>> BEGIN Listed entries

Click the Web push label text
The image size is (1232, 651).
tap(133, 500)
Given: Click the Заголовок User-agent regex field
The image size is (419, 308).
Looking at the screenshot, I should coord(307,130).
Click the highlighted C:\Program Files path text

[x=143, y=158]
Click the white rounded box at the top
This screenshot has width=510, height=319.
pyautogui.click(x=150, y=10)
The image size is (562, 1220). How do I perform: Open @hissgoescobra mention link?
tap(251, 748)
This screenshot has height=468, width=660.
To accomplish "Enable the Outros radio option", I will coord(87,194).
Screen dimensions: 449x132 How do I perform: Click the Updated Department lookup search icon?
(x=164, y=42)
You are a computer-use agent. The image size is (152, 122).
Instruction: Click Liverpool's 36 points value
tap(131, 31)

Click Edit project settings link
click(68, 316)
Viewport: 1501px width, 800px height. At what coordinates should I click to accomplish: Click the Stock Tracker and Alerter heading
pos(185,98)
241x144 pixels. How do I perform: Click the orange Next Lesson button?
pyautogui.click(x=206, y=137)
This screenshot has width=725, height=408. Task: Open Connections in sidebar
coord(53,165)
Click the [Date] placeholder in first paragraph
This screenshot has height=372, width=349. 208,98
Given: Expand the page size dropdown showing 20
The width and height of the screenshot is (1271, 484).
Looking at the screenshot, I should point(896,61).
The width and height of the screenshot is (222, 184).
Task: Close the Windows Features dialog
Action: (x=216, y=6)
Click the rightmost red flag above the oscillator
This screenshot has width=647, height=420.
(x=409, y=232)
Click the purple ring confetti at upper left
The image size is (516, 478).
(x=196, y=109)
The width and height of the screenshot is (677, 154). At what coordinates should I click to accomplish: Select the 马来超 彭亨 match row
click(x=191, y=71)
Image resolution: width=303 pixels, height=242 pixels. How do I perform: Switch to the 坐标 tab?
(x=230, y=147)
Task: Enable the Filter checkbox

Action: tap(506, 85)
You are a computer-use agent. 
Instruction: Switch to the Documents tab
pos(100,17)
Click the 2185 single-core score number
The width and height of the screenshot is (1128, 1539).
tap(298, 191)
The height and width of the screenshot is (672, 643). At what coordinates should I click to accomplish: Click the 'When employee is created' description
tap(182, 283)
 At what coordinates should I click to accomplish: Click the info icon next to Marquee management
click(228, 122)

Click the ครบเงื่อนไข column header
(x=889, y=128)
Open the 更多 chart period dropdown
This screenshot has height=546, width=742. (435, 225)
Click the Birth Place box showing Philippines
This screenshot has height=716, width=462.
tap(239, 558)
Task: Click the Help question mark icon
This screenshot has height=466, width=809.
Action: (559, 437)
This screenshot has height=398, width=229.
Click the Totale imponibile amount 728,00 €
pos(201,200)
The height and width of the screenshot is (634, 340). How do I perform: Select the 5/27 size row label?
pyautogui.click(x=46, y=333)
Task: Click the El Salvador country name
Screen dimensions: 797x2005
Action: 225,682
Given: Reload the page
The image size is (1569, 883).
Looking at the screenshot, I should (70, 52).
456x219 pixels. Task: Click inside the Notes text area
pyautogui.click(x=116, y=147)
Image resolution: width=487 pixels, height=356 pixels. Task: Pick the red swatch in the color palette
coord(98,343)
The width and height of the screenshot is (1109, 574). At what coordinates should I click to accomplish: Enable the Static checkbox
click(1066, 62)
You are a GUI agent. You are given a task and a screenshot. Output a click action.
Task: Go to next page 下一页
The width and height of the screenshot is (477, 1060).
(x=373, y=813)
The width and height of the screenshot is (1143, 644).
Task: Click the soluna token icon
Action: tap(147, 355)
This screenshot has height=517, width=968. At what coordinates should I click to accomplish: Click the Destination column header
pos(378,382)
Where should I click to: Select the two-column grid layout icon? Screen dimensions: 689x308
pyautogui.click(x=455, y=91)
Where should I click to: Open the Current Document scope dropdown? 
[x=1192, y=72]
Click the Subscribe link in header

>> END Listed entries

Copy out these lines from the listing above exactly, beginning at the line that has "The width and height of the screenshot is (677, 154)." and stopping after the line that has "pos(100,17)".

[Full response]:
The width and height of the screenshot is (677, 154). At what coordinates should I click to accomplish: Select the 马来超 彭亨 match row
click(x=191, y=71)
Image resolution: width=303 pixels, height=242 pixels. How do I perform: Switch to the 坐标 tab?
(x=230, y=147)
Task: Enable the Filter checkbox

Action: tap(506, 85)
You are a computer-use agent. 
Instruction: Switch to the Documents tab
pos(100,17)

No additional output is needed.